A 30 anni dalla Breccia di Porta Pia – Avanti! del 20 Settembre 1900

La data solenne si celebra sotto il patronato di Francesco Crispi. C’è chi si meraviglia. Non noi. A noi la commemorazione ufficiale, così com’è ordinata, appare sincera e degna: sincera in quanto esprime il senso di corruzione e di scadimento ch’è nelle cose e che il Crispi simboleggia; degna di Roma patriottica e pretesca, non ancora italiana.

Anche pretesca. Sia perché il governo d’Italia, ponendo di suo in Roma l’unico istituto nazionale veramente solido: la burocrazia, ha rispettato l’infingardaggine aristocratico e il parassitismo chiesastico, gemme e gloria della Roma papale. Sia perché la politica dei nostri anticlericali di governo fu sempre dubbiosa e timida nei riguardi del cattolicesimo.

Il nostro governo è di volta in volta pettegolo e settario, non mai francamente anticlericale. Toglie la ricca mensa a qualche vescovo o vieta la carnevalata di qualche dimostrazione, reputando di avere con questi dispettucci da curato campagnolo risposto convenientemente all’alto ufficio di educazione civile, che gli italiani ebbero l’ingenuità di attendere dalla Roma dei patrioti sfruttatori e delle banche depredate.

Ma la scuola è cattolica; ma la politica è teocraticamente reazionaria; ma il costume è rimasto loiolescamente ipocrita. Che importa se il Crispi giacobino destituisce un sindaco clericale o il ministro dell’istruzione rende facoltativo l’insegnamento della dottrina cristiana delle scuole elementari? Nelle scuole non si sgrana il rosario né si scodella la dottrinetta; ma, quel che è peggio, si muove guerra alla filosofia positiva, si lesina la scienza moderna, e per contro le discipline insegnate e più i metodi in uso danno ai giovani il cibo cattolico in quello che ha di sostanza, di anima, di veleno.

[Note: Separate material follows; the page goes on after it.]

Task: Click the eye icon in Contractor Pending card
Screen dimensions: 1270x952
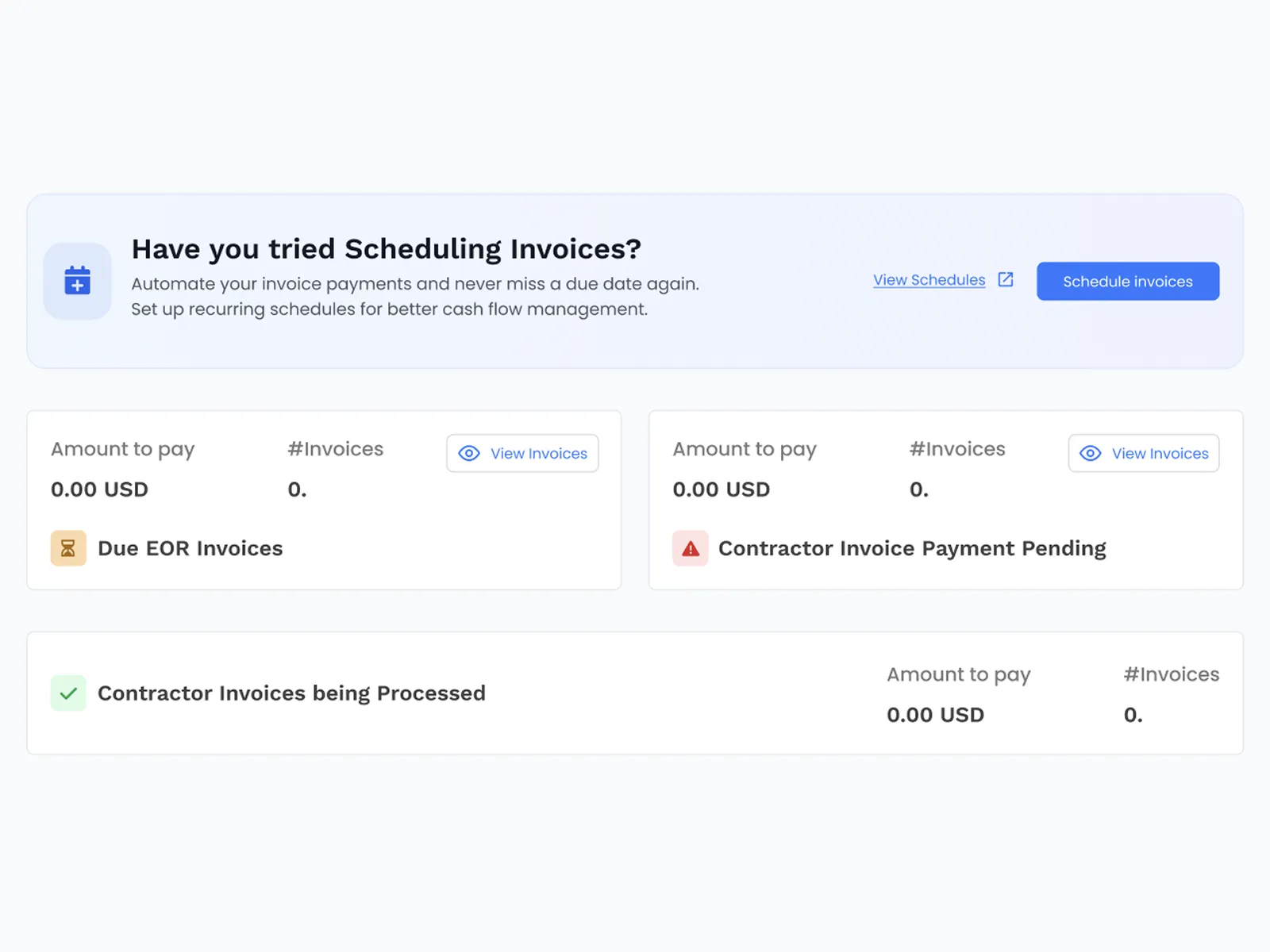Action: 1091,453
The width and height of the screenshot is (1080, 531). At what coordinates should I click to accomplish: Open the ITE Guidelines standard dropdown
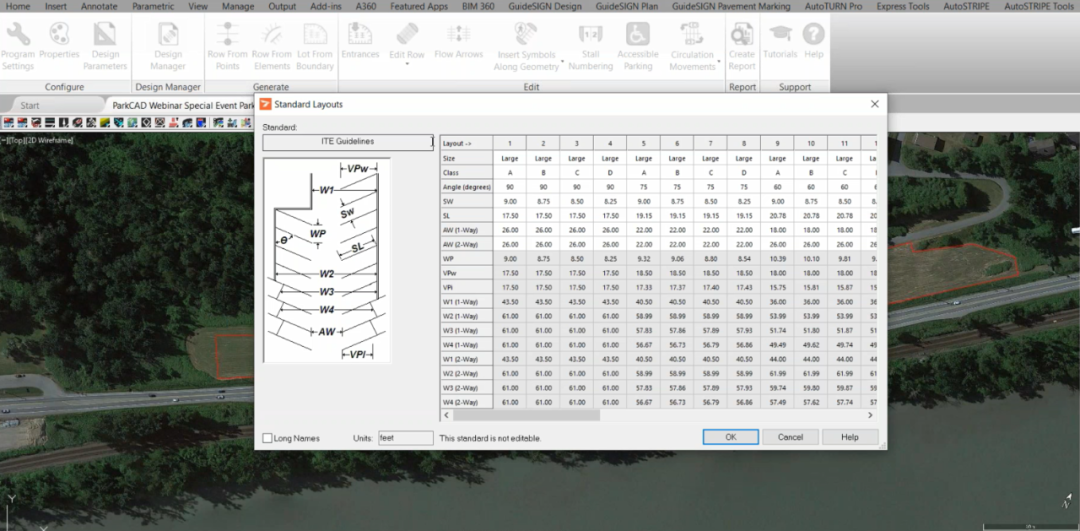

E fuor della scuola, nella vita cittadina, osservate il triste fenomeno che si ripete sempre. Vedetelo nella sua ultima edizione. La battaglia ostruzionista e le elezioni politiche, che elevarono il partito socialista dallo stato di adolescenza alla maggiorità, portarono sgomento nel petto dei conservatori. Questi si fecero piccini piccini e tacquero così la loro impotenza come il nostro vigore. Avevano necessità di apprestare le difese, ma non volevano e non sapevano scendere in campo aperto. Il Bresci fu il loro santo protestatore. Sorsero allora come un sol uomo attribuendo a noi il regicidio, ossia riconnettendo l’azione socialista, non alle battaglie schiette e forti che seguirono alla reazione del maggio sanguinoso, ma al fosco dramma di Monza, argomentarono di poter riprendere l’offesa con la guerriglia delle imboscate usata prima.

E si illusero per alcuni segni puramente formali, di avere alleata la chiesa. Andarono a Canossa. Sperarono in Matilde. La regina madre doveva ottenere il perdono di Dio. Vecchi induriti bestemmiatori fecero abiura; dissero e scrissero intorno alla necessità di congiungere il sentimento religioso alla forza dello Stato per conferire virtù di resistenza agli ordinamenti istituiti. Ma il vecchio pontefice accolse i nuovi penitenti con uno schiaffo villano. Quelli stessi che imploravano la grazia di un Dio gendarme ora inneggiano a Roma capitale d’Italia. Ed il Crispi li guida. C’è sincerità anticlericale?

Né con Dio né col diavolo, né coi preti né coi patriottardi, ma contro tutti: ecco la risposta dei socialisti. I socialisti sono i soli e i veri anticlericali. Per combattere i preti rifiutano le armi che ai preti son care: non la forca, non l’indice, non leggi d’eccezione: ma diffusione di idee, con la parola e la stampa e la libertà per se e per i nemici. La civiltà nuova si annunzia contenendo, pur nell’azione preparatrice, quel tanto di pensiero e di libertà che le è consentito dalla teocrazia laica di palazzo Braschi. Si annunzia nelle forme civili della lotta e nella sostanza buona della dottrina: alla morale cristiana ch’è rinunzia alla vita, noi socialisti opponiamo l’affermazione e l’esaltazione della vita terrena; allo spirito castrato di rassegnazione sovrapponiamo, in nome della dignità umana offesa, la ribellione del pensiero e la virtù del combattere.